Begin at the line of the listing that has "1344x970 pixels. Task: Click" and stop at the end of the listing. Write those lines out again with "Account Details" swapped for "Billing Details", change nothing else, give only those lines, and leave the pictures out.

────────────────

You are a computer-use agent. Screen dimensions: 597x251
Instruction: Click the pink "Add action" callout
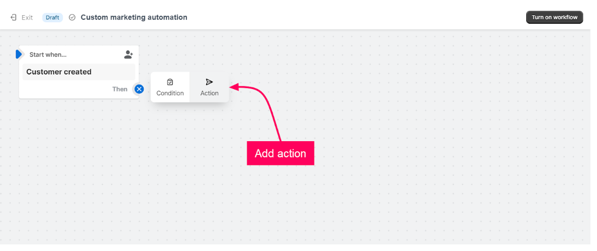coord(281,153)
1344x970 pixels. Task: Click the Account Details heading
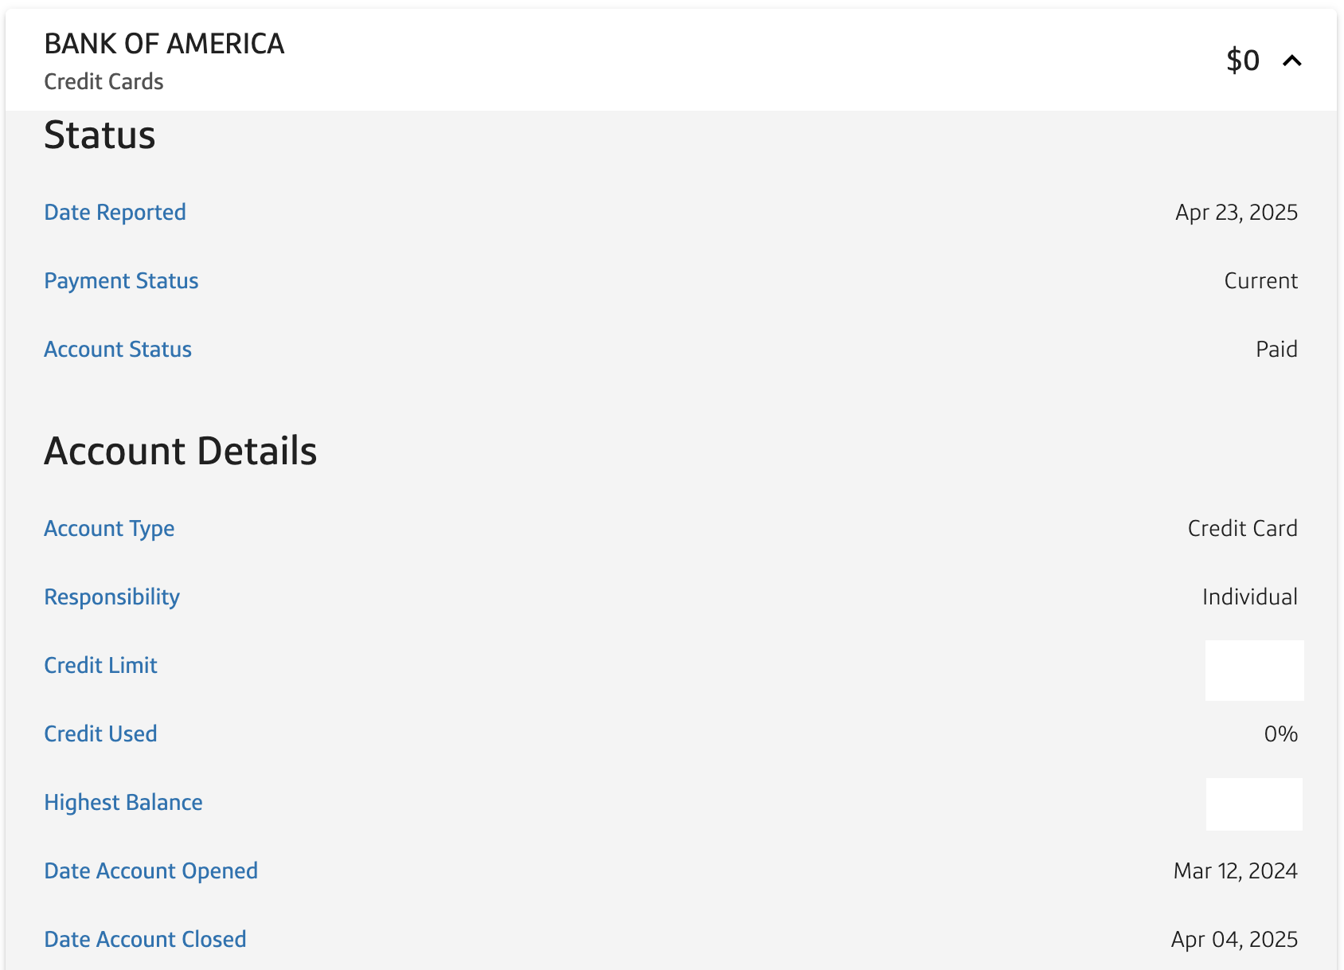pyautogui.click(x=180, y=452)
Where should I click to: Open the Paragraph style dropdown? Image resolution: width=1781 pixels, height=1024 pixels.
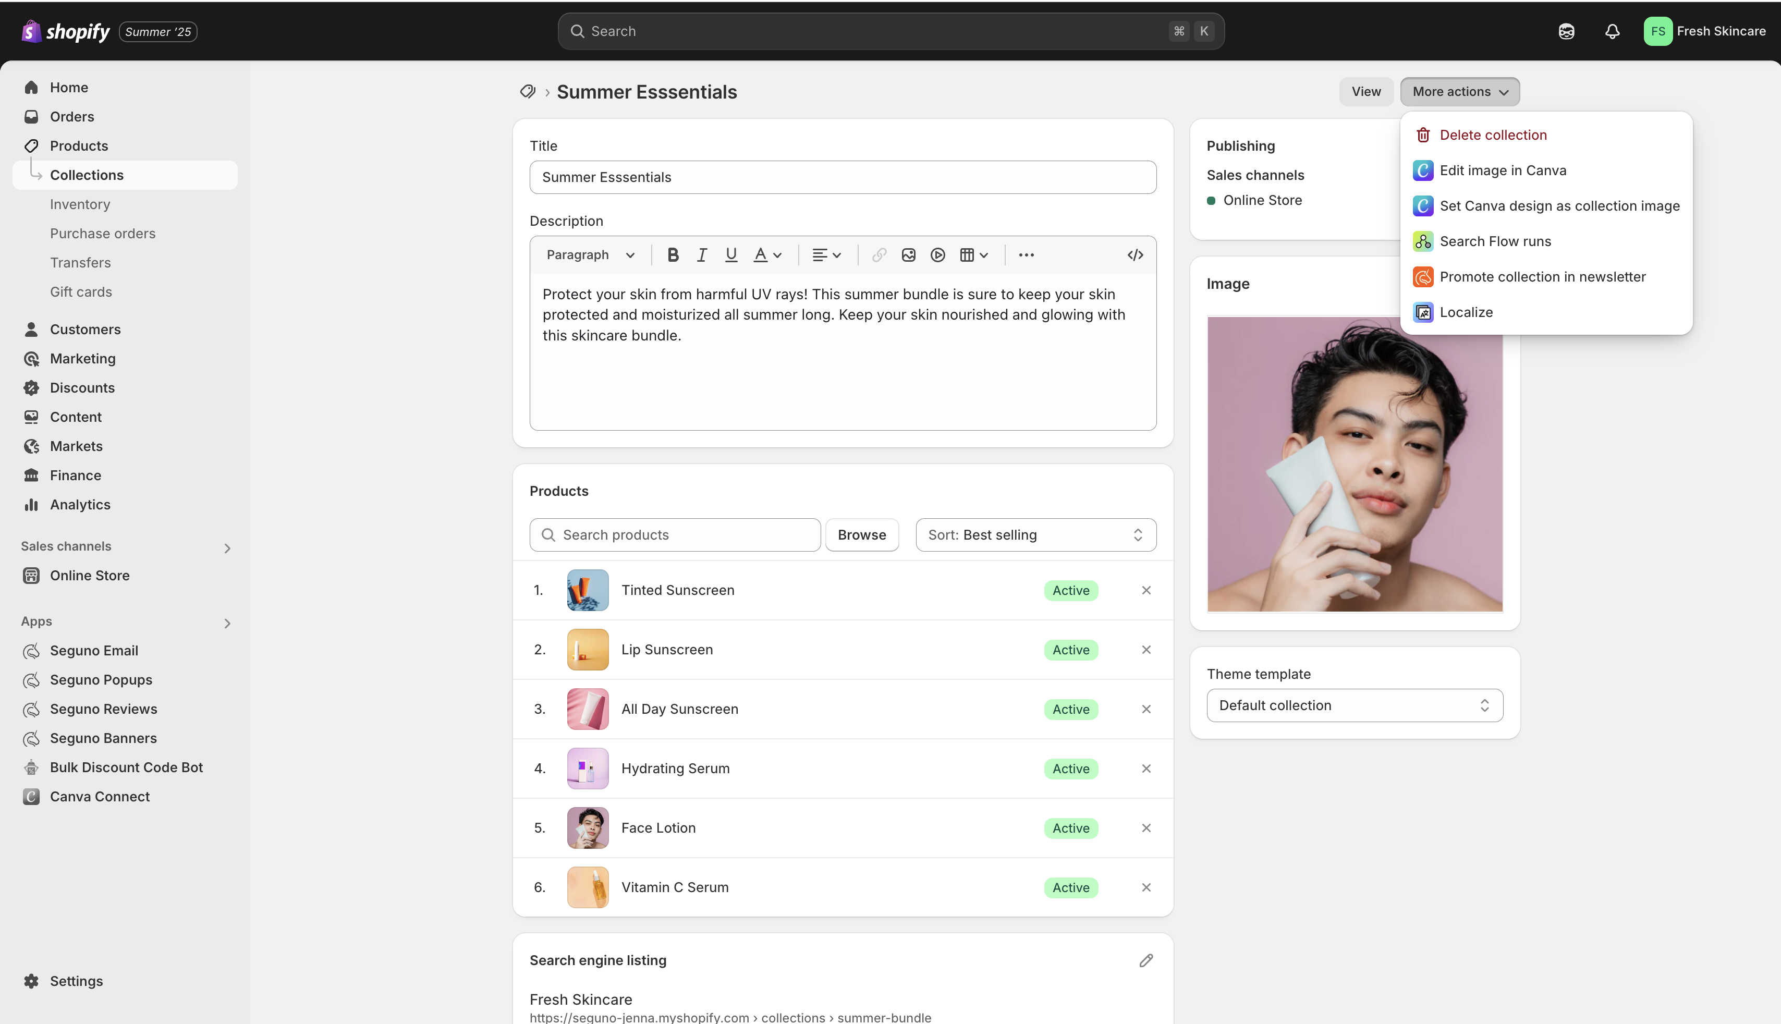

────────────────

* Task output *
1344x970 pixels. Task: Click the Billing Details heading
pyautogui.click(x=180, y=452)
Where should I click to: Open the Paragraph style dropdown? Image resolution: width=1781 pixels, height=1024 pixels.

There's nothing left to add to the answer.